## Action item
From the first line onward, reproduce the records exactly; the final line to include is the one holding "Zoom in using".

Saved data entries
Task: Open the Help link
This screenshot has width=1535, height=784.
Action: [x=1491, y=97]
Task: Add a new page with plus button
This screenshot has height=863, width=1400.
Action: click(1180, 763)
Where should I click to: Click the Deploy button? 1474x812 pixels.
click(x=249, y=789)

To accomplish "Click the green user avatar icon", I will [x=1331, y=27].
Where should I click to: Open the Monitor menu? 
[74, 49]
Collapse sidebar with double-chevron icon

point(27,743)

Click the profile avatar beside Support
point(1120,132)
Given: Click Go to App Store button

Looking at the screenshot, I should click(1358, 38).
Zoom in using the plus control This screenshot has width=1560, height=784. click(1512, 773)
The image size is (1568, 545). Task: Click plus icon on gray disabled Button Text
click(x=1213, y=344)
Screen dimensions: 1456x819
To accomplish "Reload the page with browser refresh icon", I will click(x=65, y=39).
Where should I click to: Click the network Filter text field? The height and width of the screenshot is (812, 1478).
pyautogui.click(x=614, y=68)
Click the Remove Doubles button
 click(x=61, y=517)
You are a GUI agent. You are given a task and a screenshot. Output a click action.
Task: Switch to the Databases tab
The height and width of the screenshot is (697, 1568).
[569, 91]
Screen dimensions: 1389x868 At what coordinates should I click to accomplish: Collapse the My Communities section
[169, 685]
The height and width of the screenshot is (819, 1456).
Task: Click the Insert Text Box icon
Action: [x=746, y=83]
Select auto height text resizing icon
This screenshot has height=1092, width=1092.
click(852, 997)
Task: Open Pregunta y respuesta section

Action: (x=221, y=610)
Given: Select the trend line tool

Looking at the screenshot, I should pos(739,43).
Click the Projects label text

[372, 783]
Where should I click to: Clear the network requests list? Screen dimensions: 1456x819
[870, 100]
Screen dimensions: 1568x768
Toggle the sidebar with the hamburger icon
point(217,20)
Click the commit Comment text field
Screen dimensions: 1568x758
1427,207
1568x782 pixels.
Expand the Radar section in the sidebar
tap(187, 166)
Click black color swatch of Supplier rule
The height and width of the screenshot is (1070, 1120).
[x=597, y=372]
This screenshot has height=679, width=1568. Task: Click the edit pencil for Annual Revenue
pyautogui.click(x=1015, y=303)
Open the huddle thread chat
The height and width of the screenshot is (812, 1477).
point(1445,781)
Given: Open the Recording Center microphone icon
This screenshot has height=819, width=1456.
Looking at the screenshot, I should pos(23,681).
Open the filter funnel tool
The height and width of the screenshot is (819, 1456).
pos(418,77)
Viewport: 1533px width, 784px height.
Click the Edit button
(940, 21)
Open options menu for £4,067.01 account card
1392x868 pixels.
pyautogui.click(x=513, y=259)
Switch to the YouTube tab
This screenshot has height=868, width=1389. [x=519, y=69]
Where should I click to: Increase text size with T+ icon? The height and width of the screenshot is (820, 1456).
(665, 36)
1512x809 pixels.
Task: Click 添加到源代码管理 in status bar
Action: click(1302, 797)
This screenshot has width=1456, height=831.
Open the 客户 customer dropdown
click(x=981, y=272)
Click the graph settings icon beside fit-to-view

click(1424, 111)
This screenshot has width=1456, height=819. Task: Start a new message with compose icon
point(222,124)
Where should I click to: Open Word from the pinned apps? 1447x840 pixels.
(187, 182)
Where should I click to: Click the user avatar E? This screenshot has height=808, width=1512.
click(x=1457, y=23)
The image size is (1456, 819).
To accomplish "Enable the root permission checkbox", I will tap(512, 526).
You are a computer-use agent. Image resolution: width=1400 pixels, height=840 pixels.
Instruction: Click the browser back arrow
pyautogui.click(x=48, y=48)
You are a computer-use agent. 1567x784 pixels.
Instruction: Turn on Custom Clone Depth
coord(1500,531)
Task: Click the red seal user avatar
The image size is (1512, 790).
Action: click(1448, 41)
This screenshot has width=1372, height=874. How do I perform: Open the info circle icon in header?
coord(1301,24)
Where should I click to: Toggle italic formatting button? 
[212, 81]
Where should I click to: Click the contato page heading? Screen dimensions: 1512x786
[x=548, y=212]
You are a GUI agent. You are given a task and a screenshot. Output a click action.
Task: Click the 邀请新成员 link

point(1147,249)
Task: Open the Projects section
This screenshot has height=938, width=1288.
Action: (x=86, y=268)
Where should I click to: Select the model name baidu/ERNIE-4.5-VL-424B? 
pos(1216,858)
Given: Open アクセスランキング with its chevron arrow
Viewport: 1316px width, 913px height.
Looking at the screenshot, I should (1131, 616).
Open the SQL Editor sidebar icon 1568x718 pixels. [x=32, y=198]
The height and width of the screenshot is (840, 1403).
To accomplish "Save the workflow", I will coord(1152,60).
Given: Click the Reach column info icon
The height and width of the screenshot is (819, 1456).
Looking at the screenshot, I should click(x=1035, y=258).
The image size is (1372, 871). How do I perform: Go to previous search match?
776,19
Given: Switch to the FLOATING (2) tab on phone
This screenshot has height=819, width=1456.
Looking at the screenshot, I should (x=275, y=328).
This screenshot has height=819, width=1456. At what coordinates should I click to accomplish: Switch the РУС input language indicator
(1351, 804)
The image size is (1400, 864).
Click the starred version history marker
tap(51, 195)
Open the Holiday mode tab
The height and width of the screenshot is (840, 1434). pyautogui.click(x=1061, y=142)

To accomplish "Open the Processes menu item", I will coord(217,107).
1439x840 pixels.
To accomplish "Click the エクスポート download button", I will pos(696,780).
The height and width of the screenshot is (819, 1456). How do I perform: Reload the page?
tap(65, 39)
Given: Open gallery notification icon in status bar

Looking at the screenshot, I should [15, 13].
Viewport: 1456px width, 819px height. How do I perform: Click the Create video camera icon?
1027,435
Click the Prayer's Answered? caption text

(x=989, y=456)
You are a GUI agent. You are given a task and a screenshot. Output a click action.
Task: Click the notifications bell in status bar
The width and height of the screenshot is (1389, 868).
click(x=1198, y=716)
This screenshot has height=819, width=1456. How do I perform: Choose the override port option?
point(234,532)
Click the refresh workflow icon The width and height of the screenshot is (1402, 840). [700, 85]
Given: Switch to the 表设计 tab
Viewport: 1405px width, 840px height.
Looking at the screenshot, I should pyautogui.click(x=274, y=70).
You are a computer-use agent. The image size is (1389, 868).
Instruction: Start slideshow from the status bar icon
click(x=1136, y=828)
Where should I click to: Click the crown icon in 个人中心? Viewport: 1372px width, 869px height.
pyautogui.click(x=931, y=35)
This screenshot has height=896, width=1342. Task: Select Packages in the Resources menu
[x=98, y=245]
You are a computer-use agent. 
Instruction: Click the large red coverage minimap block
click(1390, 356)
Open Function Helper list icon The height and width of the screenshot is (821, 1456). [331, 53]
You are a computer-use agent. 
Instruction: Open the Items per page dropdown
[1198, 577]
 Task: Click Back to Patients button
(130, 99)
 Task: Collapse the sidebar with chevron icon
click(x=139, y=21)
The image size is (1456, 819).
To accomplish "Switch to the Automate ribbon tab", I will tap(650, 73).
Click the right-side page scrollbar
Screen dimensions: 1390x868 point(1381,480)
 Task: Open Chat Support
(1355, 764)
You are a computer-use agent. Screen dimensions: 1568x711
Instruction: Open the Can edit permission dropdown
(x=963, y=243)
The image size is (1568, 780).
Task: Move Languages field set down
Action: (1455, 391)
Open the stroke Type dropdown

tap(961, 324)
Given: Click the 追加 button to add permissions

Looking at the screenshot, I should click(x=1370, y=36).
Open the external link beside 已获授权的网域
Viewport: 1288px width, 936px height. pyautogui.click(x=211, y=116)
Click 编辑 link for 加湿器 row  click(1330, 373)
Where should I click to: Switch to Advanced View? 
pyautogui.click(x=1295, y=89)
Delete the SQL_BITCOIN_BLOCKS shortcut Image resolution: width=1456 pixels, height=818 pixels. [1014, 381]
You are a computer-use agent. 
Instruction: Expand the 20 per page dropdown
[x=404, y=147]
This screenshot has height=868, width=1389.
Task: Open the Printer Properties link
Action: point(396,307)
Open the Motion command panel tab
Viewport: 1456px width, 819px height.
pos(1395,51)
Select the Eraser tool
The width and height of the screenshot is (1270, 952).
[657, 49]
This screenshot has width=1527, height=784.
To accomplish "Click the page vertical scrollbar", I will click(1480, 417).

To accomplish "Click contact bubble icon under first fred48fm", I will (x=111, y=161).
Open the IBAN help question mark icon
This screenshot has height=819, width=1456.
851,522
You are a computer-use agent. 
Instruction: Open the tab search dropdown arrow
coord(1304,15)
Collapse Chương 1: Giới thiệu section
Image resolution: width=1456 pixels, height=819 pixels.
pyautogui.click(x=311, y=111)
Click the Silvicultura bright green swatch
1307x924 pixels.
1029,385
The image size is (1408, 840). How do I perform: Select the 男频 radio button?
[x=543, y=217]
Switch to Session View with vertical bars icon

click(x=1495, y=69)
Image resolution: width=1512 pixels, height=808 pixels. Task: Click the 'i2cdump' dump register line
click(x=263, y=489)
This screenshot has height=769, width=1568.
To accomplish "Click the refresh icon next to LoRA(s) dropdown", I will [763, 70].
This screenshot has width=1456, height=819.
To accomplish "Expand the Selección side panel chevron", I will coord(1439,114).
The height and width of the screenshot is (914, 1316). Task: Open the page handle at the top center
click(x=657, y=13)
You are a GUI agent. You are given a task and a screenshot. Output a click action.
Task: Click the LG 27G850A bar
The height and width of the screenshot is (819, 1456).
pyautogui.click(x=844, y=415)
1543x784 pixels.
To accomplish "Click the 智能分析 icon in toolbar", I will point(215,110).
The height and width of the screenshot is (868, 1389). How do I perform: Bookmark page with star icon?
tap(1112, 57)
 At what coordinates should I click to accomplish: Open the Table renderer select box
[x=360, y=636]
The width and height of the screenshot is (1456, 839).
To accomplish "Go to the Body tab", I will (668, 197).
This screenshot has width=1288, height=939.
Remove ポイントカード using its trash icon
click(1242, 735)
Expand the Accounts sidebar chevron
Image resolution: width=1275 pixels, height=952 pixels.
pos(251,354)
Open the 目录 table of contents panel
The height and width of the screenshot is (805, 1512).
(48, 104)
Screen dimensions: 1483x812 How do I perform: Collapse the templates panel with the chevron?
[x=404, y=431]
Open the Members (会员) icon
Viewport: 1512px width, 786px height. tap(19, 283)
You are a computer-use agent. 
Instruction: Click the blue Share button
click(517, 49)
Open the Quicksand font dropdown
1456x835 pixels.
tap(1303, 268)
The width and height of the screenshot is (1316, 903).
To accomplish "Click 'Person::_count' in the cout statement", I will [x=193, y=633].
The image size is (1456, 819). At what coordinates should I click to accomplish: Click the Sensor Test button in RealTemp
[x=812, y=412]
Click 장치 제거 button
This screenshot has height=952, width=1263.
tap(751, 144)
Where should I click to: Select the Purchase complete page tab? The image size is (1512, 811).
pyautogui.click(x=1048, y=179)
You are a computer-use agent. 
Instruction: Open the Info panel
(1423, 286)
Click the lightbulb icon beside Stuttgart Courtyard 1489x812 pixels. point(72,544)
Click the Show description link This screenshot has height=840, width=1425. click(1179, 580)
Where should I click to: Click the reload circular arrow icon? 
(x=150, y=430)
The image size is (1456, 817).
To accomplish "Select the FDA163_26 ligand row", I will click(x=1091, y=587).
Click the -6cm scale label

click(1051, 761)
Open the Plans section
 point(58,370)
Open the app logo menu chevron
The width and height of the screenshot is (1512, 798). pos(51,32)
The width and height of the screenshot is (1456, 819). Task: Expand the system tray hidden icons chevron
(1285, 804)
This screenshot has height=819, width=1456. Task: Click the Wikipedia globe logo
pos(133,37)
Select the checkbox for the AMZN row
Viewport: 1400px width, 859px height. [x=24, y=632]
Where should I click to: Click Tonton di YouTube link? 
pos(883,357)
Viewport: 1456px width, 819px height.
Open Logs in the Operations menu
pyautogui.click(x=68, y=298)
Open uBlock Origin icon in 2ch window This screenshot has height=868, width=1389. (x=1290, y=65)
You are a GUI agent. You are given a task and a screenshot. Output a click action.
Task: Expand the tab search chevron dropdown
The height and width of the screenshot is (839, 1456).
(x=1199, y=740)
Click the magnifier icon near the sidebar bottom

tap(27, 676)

## Result of this exercise
Task: Open the Help link
This screenshot has width=1535, height=784.
Action: [x=1491, y=97]
Task: Add a new page with plus button
This screenshot has height=863, width=1400.
Action: click(1180, 763)
Where should I click to: Click the Deploy button? 1474x812 pixels.
click(x=249, y=789)

To accomplish "Click the green user avatar icon", I will [x=1331, y=27].
Where should I click to: Open the Monitor menu? 
[74, 49]
Collapse sidebar with double-chevron icon

point(27,743)

Click the profile avatar beside Support
point(1120,132)
Given: Click Go to App Store button

Looking at the screenshot, I should click(1358, 38).
Zoom in using the plus control This screenshot has width=1560, height=784. click(1512, 773)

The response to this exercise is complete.